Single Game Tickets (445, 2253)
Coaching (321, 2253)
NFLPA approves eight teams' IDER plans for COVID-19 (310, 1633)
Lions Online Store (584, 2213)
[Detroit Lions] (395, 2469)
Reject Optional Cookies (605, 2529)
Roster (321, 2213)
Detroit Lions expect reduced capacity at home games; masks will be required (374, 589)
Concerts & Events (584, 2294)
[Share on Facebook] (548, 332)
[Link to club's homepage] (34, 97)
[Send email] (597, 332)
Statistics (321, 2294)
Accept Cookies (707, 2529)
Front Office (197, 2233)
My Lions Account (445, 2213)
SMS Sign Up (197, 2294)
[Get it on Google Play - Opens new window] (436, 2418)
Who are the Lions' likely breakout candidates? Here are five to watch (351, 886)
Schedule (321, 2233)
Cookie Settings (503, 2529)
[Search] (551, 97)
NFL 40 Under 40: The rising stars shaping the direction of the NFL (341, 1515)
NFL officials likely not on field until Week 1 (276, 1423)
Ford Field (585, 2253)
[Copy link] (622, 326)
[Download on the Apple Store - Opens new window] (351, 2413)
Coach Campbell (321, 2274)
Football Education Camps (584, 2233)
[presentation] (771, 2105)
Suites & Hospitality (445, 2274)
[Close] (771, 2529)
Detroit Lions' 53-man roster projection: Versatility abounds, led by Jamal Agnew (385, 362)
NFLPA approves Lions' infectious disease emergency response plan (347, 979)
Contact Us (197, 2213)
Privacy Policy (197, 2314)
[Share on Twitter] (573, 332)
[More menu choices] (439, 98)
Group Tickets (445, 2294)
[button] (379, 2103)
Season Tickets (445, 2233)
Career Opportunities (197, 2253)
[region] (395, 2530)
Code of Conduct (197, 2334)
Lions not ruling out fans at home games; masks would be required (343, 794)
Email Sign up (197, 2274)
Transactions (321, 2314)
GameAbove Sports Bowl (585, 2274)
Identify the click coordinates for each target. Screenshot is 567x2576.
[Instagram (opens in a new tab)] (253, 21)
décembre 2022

********

What you give back should be exactly the lines of the entries above from the one containing "Transactions (321, 2314)" to the end, and nothing more.

Transactions (321, 2314)
GameAbove Sports Bowl (585, 2274)
Identify the click coordinates for each target. Screenshot is 567x2576.
[Instagram (opens in a new tab)] (253, 21)
décembre 2022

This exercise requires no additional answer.